Гарик беззвучно зашевелил губами.
– Ма-ама, – лениво произнёс Миша.
– Что, мама? Ты лучше посмотри на своего братика, и она повернула голову в сторону Гарика. – Ты думаешь, я не знаю, что ты, недошлёпыш, делаешь у Светки с первого этажа, да она тебе в матери годится!
– Ну и что? – снова лениво отозвался Миша.
Миша недолюбливал Гарика, Гарик не любил работать, и в этом они были едины. Куна тоже не любила работать, а ещё она не любила Нюму, но Нюма был добытчиком. Куна не могла понять, как ему при его мозгах это удаётся. Но она себя уговорила не думать об этом, ведь ей можно думать о том, о чём Нюма никогда себе не позволит думать.
Но разговор сейчас не о Куне, а о Мише. Миша всегда отвечал на вопрос вопросом. Вопросы были разные, а ответ один: «А зачем?» Ни одно предложение он не договаривал до конца, ему было лень. Миша любил фразы с оборочками, точнее, с оборванчиками, похожими на бахрому плюшевой скатерти. Фразы у него обрывались, скатывались, как хлебные крошки на столе в шарики, и он швырял их в лицо то Куне, то Гарику. Миша мечтал жить отдельно. Мечта тихо посмеивалась над ним то ли от отчаяния, то ли от того, что ей приходилось делить с Мишей один кров на двоих. Она тоже хотела жить отдельно от Миши.
Мы отвлеклись от нашего повествования, отдавая дань уважения Мише, но пора нам вернуться к нашей главной героине.
Куна не успокаивалась:
– Нет, вы только посмотрите, ведь Светке хорошо за сорок, а моему нахесу, – при этом она настойчиво тыкала указательным пальцем в Гарикову грудь, – хорошо до двадцати.
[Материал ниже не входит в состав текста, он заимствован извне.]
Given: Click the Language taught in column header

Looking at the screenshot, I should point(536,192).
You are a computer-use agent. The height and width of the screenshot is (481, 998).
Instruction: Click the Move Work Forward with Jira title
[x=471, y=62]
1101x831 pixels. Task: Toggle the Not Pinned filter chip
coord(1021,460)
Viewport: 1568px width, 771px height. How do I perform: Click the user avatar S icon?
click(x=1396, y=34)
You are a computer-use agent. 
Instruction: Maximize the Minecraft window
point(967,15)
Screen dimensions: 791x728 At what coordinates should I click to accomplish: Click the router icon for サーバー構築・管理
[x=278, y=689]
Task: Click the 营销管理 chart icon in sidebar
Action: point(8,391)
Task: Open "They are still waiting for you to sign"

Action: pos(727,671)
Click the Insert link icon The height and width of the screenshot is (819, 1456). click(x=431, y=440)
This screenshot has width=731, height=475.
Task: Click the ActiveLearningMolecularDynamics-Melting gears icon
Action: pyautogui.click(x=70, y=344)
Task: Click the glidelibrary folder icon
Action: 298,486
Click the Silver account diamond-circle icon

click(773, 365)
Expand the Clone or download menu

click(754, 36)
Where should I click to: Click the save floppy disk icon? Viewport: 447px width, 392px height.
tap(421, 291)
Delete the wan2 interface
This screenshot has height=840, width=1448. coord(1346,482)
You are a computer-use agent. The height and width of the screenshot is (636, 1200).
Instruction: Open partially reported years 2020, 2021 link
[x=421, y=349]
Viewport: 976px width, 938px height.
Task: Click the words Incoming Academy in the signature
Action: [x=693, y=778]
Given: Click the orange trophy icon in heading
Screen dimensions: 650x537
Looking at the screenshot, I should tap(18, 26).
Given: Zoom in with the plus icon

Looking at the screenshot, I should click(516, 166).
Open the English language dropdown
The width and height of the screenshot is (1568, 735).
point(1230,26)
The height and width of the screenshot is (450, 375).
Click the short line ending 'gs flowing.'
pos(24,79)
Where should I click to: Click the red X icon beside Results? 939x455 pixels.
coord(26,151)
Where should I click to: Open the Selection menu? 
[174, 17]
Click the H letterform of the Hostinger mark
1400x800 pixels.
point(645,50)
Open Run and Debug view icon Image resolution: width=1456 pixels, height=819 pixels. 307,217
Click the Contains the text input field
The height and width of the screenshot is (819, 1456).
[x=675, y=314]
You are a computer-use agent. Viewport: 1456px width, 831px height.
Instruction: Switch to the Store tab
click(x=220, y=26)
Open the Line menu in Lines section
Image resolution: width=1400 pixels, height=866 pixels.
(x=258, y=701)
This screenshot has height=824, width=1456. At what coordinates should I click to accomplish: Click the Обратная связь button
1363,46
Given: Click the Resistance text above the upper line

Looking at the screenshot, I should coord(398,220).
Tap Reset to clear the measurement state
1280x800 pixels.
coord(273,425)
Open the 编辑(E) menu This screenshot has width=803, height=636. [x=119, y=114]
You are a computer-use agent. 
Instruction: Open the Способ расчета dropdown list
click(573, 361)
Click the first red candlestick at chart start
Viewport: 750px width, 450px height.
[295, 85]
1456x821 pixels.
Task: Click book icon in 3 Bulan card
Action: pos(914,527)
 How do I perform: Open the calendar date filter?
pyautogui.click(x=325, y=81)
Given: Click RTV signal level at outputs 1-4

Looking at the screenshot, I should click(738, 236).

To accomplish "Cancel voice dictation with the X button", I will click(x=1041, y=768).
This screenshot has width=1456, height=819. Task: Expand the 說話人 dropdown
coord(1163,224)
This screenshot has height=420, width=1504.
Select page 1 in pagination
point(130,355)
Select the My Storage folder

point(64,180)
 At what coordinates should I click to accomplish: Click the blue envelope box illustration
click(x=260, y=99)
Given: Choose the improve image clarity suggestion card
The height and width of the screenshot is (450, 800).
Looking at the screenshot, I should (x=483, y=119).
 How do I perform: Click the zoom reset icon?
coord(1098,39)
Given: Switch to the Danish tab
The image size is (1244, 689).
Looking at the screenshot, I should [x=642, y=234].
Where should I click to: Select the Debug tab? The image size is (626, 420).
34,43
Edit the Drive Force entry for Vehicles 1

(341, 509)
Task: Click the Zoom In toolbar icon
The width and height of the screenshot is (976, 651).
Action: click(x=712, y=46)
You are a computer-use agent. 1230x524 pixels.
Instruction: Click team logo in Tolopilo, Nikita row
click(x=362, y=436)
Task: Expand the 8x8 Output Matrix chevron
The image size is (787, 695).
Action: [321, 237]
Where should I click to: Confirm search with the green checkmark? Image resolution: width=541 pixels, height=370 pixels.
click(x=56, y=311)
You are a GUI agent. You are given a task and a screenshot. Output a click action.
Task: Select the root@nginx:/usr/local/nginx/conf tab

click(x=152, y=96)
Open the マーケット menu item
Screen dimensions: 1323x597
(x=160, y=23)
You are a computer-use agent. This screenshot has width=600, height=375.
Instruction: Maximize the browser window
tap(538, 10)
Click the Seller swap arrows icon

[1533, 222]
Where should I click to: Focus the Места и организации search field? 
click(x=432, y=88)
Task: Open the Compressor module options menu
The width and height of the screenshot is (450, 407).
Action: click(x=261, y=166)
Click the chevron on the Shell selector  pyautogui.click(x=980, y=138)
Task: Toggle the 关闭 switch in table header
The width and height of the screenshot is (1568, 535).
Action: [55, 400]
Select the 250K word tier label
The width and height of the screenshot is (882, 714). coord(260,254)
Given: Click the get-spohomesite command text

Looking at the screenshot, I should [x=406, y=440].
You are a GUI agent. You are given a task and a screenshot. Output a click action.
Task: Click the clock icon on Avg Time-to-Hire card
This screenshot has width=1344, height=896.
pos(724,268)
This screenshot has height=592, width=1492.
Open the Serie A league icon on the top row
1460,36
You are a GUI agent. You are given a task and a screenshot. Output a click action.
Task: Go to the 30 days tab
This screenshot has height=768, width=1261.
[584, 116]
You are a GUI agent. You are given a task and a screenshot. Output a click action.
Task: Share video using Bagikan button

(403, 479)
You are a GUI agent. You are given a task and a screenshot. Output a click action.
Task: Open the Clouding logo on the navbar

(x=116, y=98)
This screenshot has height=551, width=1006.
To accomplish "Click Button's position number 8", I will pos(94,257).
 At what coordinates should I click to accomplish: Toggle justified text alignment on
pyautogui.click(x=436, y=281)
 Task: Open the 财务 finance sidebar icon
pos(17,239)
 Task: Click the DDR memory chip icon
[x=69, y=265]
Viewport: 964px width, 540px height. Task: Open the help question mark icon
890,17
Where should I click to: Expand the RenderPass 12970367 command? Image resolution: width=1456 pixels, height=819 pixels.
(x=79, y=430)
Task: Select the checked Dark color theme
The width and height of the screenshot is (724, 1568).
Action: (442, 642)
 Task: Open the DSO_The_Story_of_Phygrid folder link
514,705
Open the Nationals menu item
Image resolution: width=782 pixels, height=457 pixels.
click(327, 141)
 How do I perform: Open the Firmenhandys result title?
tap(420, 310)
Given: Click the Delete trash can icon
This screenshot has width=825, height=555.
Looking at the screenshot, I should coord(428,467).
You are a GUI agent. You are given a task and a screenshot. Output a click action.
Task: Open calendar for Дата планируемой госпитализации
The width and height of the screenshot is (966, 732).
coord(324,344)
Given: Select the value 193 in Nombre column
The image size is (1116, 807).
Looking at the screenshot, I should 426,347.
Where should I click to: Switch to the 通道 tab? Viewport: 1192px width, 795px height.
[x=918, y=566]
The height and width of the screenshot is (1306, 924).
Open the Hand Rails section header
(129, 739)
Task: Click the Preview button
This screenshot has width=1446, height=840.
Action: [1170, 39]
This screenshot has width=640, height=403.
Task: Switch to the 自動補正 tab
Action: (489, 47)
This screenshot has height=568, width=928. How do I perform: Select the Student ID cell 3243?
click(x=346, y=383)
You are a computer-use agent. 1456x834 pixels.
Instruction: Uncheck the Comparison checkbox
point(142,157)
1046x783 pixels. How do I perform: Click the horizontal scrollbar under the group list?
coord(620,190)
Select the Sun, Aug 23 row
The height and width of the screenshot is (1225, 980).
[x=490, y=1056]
При этом ночная перепалка закончилась как обычно ничем, и все мирно стали готовиться ко сну.
Сон Куны был воинственно тревожным, ей снилась Светка в таких неприглядных позах, что холодный пот начал своё восхождение от затылка и пробрался в глубь воспалённого сознания Куны. «Надо что-то делать с этой мерзавкой.» После этих слов на пересохших от негодования губах Куны появился горький иней презрения: «Завтра я ей устрою!» После такого решительного умозаключения ей стало значительно легче, и она, по-детски свернувшись калачиком, отдалась приятным сновидениям.
Утро выдалось пасмурным, не предвещавшим ничего хорошего для Светки. Встреча произошла совершенно случайно у двери Светкиной квартиры, где Куна стояла на вахте с шести часов утра. Куна, тяжело дыша и ежеминутно поправляя выбивавшуюся из повиновения прядь седых волос, тихо, но так, чтобы слышно было не только в подъезде, но и на улице, решительно сказала:
– Светка, так нельзя!
На что Светка, нисколько не смущаясь, ответила:
– А как можно?
После этих слов Куна не просто опешила, она как-то обмякла, сделалась меньше ростом. Её брови выпрямились и стали одна над другой, напоминая узкую трамвайную колею, по которой бегал игрушечный бельгийский трамвайчик непмановских времён по улице Фрунзе с Молдаванки на Пересыпь. Светка в это время деликатно взяла Куну за трясущиеся плечи и ласково произнесла:
– Гражданочка, посторонитесь, мне пора по делам.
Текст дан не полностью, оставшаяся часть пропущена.